The two doctors were fired on May 19, 2013, “without cause,” the arbitrator’s ruling said, though it mentions management admitted the terminations were related to how the doctors handled the situation with the impaired physician.

In June 2013, Romney and Bauer, seeking to represent other CHI employees, filed a class-action lawsuit in Washington state court, bringing claims for wrongful termination and withholding wages.

The decision on their case came after a 15-day hearing in Seattle, when the judge ruled that Romney’s and Bauer’s employers had wrongfully discharged them in violation of  Washington public policy and “for reporting and assisting others to report what they and other employees saw as the impairment of a physician,” the statement said.

“The terminations effectively silenced the other medical providers and the patient harm continued,” the statement said. “Even after Dr. Romney and Dr. Bauer filed complaints with the Washington Department of Health and a formal investigation ensued, FMG took actions to protect itself and the same impaired physician continued to practice in an unsafe way.”

TASK GOAL: In the report on the two fired doctors, how long did the hearing in Seattle last? The records have nothing to do with this.

(Records from a collection)
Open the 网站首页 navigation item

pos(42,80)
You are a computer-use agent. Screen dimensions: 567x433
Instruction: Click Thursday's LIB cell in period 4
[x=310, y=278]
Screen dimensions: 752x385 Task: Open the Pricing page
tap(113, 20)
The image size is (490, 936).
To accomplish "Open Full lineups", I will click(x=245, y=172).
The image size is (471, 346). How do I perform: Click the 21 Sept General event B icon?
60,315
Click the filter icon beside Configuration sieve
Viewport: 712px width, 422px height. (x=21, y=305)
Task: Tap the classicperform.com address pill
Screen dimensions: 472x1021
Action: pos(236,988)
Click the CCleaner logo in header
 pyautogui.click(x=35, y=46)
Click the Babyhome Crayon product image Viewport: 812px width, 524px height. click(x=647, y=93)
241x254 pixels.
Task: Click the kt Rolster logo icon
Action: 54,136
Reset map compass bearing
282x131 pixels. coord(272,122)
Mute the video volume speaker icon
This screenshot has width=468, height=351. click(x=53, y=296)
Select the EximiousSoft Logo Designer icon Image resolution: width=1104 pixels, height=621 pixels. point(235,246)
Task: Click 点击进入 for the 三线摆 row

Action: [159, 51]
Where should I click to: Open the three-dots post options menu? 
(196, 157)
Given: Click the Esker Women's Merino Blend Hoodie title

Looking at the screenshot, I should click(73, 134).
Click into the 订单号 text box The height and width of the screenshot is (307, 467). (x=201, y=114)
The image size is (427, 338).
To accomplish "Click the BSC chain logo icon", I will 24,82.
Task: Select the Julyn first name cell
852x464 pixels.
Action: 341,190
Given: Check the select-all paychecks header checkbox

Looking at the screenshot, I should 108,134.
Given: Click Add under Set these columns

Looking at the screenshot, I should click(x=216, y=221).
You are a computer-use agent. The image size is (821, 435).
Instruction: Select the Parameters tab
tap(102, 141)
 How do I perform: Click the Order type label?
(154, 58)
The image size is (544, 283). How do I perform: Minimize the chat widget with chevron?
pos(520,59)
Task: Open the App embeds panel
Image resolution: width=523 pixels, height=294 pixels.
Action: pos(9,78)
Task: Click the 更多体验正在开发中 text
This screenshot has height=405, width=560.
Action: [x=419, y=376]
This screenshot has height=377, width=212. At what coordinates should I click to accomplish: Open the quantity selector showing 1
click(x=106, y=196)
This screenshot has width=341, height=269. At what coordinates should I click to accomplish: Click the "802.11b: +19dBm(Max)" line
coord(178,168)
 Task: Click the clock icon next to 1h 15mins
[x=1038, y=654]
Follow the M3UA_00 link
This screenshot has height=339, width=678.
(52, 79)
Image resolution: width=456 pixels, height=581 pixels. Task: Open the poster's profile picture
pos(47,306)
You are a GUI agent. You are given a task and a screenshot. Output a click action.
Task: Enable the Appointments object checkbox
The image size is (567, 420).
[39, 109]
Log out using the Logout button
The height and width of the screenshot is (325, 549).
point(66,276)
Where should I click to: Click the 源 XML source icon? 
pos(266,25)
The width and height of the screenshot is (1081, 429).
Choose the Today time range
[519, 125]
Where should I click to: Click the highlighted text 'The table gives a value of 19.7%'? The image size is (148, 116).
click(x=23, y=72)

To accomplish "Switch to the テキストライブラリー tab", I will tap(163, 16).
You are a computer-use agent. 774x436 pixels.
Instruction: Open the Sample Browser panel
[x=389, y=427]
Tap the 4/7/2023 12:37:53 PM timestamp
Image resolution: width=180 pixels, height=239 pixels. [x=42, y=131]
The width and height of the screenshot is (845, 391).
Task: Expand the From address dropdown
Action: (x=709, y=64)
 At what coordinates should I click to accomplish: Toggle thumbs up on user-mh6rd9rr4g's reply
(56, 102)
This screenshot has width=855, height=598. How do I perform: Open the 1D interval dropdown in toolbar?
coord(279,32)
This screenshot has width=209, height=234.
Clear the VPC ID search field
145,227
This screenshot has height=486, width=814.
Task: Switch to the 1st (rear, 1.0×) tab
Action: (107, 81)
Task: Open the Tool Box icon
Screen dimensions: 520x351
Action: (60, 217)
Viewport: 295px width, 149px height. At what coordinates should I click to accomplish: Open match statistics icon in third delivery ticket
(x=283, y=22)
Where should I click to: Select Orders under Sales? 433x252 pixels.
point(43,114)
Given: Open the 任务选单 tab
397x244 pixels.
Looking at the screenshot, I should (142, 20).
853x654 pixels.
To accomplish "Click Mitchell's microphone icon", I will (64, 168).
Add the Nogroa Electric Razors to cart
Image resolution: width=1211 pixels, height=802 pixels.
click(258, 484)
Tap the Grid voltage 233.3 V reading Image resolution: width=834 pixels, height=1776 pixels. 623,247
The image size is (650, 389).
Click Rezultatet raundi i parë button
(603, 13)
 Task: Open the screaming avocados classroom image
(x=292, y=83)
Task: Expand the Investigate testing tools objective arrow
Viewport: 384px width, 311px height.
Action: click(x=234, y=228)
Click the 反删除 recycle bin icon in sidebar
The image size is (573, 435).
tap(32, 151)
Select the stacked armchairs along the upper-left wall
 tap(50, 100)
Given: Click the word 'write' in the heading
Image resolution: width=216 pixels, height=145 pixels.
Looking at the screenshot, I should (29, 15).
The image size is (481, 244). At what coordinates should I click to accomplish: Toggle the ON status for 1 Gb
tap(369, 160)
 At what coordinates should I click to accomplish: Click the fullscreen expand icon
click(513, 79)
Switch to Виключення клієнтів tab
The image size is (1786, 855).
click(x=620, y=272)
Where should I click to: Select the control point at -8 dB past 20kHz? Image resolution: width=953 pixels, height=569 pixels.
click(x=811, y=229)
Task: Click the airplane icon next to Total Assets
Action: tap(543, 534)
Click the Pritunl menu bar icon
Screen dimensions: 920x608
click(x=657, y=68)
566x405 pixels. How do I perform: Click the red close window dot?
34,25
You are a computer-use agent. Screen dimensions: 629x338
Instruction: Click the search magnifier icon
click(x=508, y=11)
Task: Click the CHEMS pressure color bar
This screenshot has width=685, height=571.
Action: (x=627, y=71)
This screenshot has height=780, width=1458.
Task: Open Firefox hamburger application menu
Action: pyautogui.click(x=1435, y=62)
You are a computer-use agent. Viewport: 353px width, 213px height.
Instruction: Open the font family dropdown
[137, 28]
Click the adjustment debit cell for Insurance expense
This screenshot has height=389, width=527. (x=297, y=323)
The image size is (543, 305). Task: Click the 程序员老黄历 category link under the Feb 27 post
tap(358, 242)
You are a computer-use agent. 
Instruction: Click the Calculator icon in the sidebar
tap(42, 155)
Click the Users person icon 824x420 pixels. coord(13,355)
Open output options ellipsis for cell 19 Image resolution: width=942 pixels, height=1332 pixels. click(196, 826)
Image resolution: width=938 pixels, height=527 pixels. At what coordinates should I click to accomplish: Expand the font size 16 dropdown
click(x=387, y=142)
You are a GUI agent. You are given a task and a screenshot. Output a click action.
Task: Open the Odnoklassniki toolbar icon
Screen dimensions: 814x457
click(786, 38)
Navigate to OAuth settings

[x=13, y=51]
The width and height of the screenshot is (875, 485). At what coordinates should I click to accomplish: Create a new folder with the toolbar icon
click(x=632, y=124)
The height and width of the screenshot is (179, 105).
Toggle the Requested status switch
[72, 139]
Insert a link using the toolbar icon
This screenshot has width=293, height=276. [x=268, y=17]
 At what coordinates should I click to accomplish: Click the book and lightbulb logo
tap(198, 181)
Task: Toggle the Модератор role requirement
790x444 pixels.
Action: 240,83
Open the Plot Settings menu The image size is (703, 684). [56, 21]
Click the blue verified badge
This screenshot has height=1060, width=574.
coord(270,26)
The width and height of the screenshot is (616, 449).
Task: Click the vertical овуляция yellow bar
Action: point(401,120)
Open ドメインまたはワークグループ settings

EXPECTED ANSWER: The hearing lasted 15 days.